Zełenski – rosja zabiła u nas już 97 dzieci, a Nestle nadal z nimi handluje
Wiele światowych firm nie opuściło jeszcze rosyjskiego rynku – powiedział Prezydent Ukrainy Wołodymyr Zełenski na Joint Expeditionary Force, donosi Ukrinform.
„Wiele światowych firm nie opuściło jeszcze rosyjskiego rynku, chociaż nałożono poważne sankcje. A wy znacie te marki. Wiemy o tym więcej, bo codziennie mamy wojnę i obserwujemy, jak to pracuje (presja sankcji – przyp. ) Bardzo ważne jest, jak faktycznie działają silne sankcje nałożone przez kraje” – powiedział Zełenski.
Prezydent podkreślił, że niektóre firmy, które zapowiedziały wycofanie się z rosyjskiego rynku, tak naprawdę czekają tylko czym to się skończy i kiedy będzie można wrócić na rosyjski rynek.
„Dzisiaj zginęło 97 dzieci. Nestle nadal tam handluje, nie liczą ile miast zostało zniszczonych rakietami, artylerią. Philip Morris nadal zarabia. Oni nie zwracają uwagi na ponad 800 rosyjskich rakiet, to są oficjalne dane, które już uderzyły w Ukrainę. Raiffeisen i inne banki pracują pieniędzmi, które są we krwi” - powiedział Zełenski.
Według niego firmy, które ogłosiły rzekome wycofanie się z Rosji, nie zwalniają pracowników.
Wszystko to, zdaniem Zełenskiego, świadczy o oszustwie Ukrainy.

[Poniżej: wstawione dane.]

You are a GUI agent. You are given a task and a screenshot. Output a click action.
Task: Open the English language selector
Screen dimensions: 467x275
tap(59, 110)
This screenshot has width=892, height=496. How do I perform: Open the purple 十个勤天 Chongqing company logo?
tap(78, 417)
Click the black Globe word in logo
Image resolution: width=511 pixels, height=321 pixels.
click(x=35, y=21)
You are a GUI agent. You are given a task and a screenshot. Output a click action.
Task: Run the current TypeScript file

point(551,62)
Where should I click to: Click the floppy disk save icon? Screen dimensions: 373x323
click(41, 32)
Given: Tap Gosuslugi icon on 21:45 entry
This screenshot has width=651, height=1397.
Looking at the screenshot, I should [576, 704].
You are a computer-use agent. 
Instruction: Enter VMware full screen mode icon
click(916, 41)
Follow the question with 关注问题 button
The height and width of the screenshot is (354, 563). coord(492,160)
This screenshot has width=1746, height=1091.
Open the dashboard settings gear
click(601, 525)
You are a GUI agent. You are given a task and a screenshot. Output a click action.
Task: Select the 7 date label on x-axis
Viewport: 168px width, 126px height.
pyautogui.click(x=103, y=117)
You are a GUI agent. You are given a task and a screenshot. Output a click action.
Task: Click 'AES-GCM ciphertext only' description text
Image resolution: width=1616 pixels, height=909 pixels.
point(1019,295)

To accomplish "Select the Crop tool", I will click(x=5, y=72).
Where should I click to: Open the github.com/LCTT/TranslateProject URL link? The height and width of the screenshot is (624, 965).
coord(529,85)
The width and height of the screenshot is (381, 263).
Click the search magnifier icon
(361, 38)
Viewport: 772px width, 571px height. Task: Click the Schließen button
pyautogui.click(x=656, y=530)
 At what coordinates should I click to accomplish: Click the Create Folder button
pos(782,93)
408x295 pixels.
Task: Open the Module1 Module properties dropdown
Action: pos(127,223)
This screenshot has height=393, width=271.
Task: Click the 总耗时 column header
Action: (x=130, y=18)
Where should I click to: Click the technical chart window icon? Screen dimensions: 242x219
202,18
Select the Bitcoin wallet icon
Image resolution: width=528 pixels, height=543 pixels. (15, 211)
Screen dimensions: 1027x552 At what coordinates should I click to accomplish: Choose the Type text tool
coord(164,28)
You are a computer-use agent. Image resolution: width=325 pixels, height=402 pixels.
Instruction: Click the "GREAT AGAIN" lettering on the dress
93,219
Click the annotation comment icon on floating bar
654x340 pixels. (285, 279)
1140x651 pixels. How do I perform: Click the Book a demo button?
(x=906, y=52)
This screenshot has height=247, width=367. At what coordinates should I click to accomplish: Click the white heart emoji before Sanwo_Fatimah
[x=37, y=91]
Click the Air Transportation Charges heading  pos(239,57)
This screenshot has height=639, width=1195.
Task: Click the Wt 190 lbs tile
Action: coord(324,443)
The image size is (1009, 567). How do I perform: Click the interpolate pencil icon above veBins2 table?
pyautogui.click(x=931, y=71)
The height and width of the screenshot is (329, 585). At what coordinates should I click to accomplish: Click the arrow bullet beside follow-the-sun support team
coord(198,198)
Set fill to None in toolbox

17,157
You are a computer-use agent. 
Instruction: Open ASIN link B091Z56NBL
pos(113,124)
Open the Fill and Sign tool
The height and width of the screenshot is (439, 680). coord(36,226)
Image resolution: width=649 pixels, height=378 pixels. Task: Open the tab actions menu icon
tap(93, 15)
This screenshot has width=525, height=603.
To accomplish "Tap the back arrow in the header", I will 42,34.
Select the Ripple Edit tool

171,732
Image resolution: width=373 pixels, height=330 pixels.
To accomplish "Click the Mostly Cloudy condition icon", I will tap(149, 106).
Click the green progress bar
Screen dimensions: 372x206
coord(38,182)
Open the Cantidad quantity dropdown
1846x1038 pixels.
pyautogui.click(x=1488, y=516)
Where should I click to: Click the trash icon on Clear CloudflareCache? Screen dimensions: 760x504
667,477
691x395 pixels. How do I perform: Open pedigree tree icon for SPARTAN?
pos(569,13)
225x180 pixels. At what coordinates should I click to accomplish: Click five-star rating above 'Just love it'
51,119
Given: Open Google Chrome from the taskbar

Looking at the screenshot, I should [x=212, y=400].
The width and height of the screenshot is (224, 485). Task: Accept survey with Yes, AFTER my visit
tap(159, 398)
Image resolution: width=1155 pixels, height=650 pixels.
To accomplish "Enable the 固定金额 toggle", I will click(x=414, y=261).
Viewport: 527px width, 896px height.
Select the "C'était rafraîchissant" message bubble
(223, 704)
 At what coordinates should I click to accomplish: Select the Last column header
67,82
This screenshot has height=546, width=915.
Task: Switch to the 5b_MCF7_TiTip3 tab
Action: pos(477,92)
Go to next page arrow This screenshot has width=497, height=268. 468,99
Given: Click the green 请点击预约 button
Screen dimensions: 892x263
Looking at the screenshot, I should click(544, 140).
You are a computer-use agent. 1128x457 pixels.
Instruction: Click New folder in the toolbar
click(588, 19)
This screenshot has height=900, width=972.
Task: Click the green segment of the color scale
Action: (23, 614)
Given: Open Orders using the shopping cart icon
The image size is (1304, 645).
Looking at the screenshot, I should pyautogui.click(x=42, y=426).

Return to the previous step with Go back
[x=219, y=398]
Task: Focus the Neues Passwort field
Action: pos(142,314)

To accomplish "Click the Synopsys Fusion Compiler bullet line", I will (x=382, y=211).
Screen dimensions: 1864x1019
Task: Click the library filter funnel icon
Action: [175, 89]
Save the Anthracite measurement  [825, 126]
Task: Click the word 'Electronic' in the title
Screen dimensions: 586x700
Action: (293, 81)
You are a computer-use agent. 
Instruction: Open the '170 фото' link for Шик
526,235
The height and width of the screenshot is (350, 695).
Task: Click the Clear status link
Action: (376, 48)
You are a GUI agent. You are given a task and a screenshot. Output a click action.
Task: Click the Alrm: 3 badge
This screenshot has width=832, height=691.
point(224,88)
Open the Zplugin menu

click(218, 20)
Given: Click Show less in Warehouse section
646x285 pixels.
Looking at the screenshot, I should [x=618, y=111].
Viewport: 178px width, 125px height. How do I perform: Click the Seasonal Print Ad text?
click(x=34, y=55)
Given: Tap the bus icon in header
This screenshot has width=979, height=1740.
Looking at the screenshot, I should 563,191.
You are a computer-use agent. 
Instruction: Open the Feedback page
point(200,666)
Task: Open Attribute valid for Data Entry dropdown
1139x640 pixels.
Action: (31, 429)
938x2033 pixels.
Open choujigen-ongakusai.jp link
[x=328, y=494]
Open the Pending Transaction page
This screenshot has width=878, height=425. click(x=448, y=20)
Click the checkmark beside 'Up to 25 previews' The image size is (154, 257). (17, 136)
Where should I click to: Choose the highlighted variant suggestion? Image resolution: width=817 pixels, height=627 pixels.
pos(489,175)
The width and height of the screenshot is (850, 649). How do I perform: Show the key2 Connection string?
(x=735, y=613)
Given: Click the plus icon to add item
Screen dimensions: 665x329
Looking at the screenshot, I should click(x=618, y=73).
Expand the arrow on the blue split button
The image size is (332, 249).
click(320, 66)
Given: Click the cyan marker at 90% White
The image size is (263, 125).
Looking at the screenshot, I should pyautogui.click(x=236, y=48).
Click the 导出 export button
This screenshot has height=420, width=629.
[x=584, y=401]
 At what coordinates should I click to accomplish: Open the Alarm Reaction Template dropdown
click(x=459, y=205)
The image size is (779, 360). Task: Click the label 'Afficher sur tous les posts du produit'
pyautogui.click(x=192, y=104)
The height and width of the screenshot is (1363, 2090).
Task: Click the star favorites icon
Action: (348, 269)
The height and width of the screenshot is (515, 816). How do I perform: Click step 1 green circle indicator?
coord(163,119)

„Więc szczerze mówiąc, nie widzę nikogo, kto mógłby nam pomóc. Nie mamy dziś żadnego międzynarodowego wpływu na korporacje. Jeśli ignorują krew, świat nie może nic zrobić, gdy właśnie trwa najgorsza wojna od czasów II wojny światowej” – powiedział prezydent.
Wg danych z 14 marca 209 firm zachodnich całkowicie wycofało się z rynku rosyjskiego i przestało współpracować z rosyjskimi partnerami, a 378 częściowo ograniczyło swoją działalność.
Wojna z rosyjskimi najeźdźcami trwa na Ukrainie od 24 lutego.